For the purpose of clustering, there are however several drawbacks. The foremost of these drawbacks has nothing to do with SOM. Usually only 1D or 2D projections are used because their visualization is simple. However, the low projection dimension is obviously a huge restriction. We strongly suggest that when the tools at hand allow it, 3D projections should be used. In Fig.3 both a 2D projection of a map, and two views of a 3D projection are shown. It can be clearly seen that the 2D projection has folded, and is thus inadequate for the projection task. The 3D projection, on the other hand, fares much better.
While dimension of 3 is not very big either, it is the largest that human beings can easily grasp, and it is also becoming feasible with today's technology. A drawback of 3D projections is of course that they cannot be effectively used in 2D media, such as on paper, because 3D visualizations need to be interactively rotatable. However, 3D visualizations can be easily implemented for example using VRML.
The second drawback is that SOM interpolates between map units inserting units between clusters, thus obscuring cluster borders. This can be bypassed by emphasizing the visualization of the map units according to the number of "hits" they recieve from the teaching data set.
A third drawback has to do with high-dimensional data. In high dimensions the data always tend to be sparce due to the curse of dimensionality, and this makes the work of projection algorithms hard. The SOM, on the other hand, still finds clusters from the data since on the grid the location of neurons depends only on their nearest neighbors, not on all available data. This advantage can be transferred to the projection by replacing each projected data vector by a weighted average of the data vector and its Best-Matching Unit (BMU; map unit closest to the data vector in the input space) on the map, i.e. moving the data vectors towards the respective cluster centers. See Fig.4.
Many times the most interesting thing about a map is not the map itself but how it corresponds to actual data. What is the location of a given data vector on the map? This is typically depicted by the BMU of the data vector. By combining the BMUs of a whole set of data vectors, a data histogram is obtained where the value of the histogram tells the number of times each map unit was the BMU.
The problem with simply pointing out the BMU is that it tells nothing of the precision of the match. Does the data vector "belong" to the map, or is it novel vector from entirely another distribution not covered by the map? An indication of the novelty is the quantization error between the data vector and its BMU: q_{i} = |x_{i} - m_{BMU(i)}|. If the quantization error is large compared to the local accuracy of the map unit, the data vector is probably from a different distribution than the original training data.
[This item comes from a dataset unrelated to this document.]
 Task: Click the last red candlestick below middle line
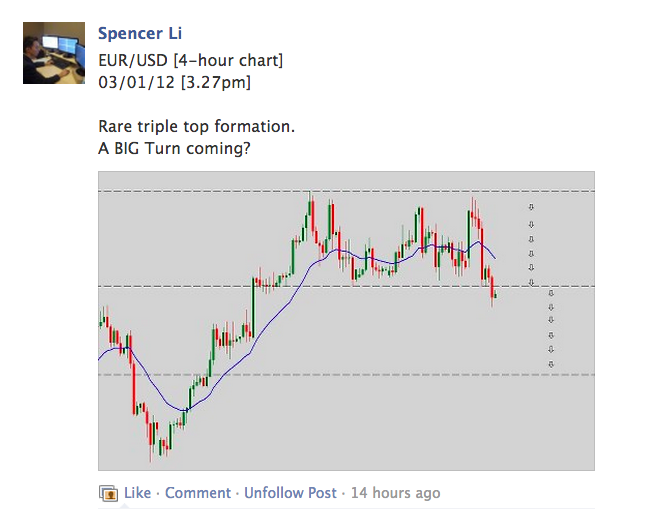click(x=492, y=291)
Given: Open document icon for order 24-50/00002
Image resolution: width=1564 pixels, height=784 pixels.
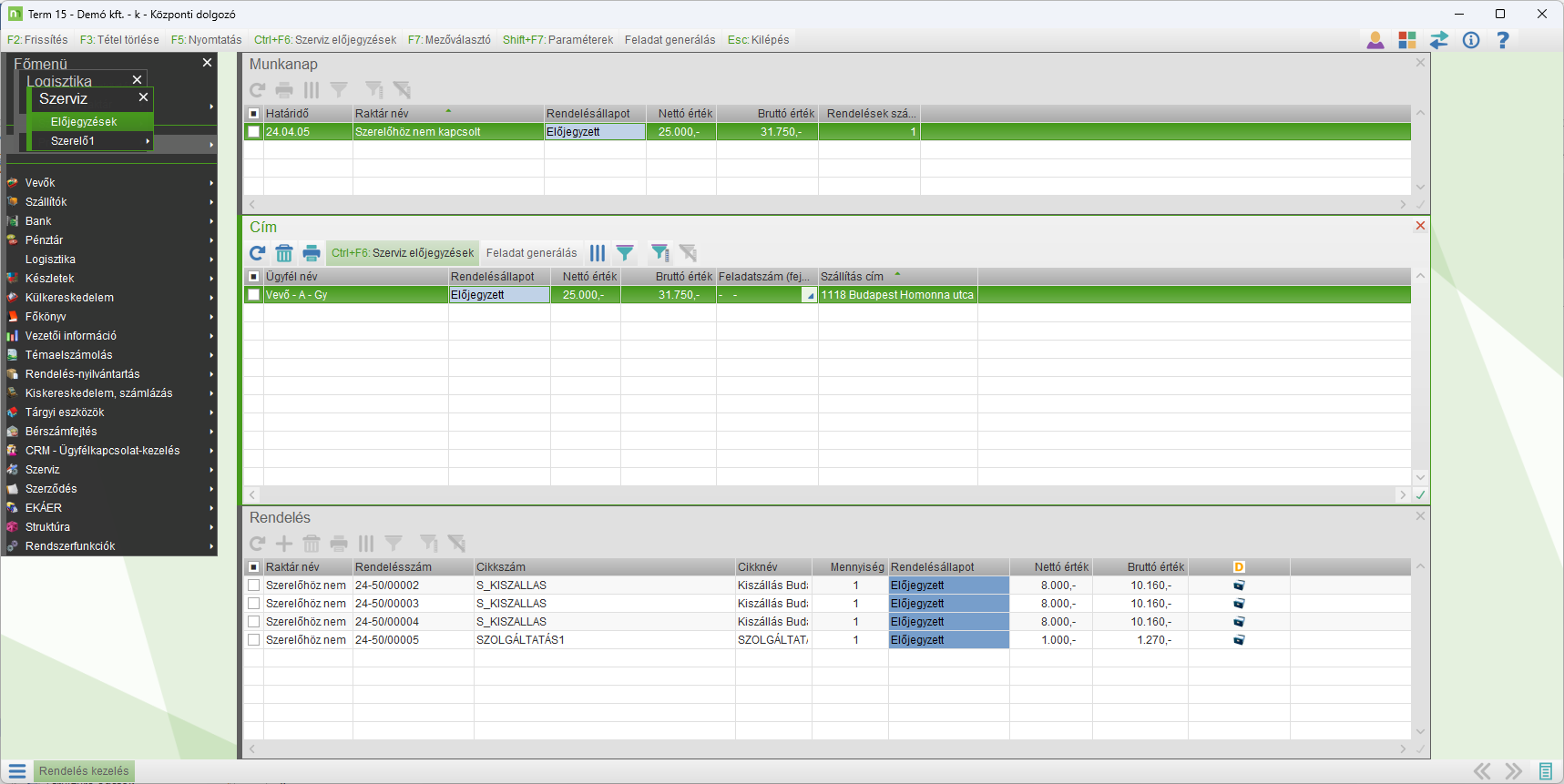Looking at the screenshot, I should click(1239, 585).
This information can be added to the visualization by taking the z-axis into use, as in Fig.5. Each data vector is then shown as a bar, the height of which is proportional to the quantization error normalized by the local accuracy. Local accuracy can be approximated for example by the average distance of the map unit to its neighbors.
The SOM is a versatile tool for data mining which combines the tasks and advantages of vector quantization and data projection. The visualization methods presented in this paper offer efficient ways to enhance the visualization of the SOM in data exploration. The tasks in exploratory data visualization are very heterogeneous, but as the proposed principles are simple, they can be easily modified to meet the needs of the task. Future work is still needed to enable the methods to automatically take into account the properties of the underlying data.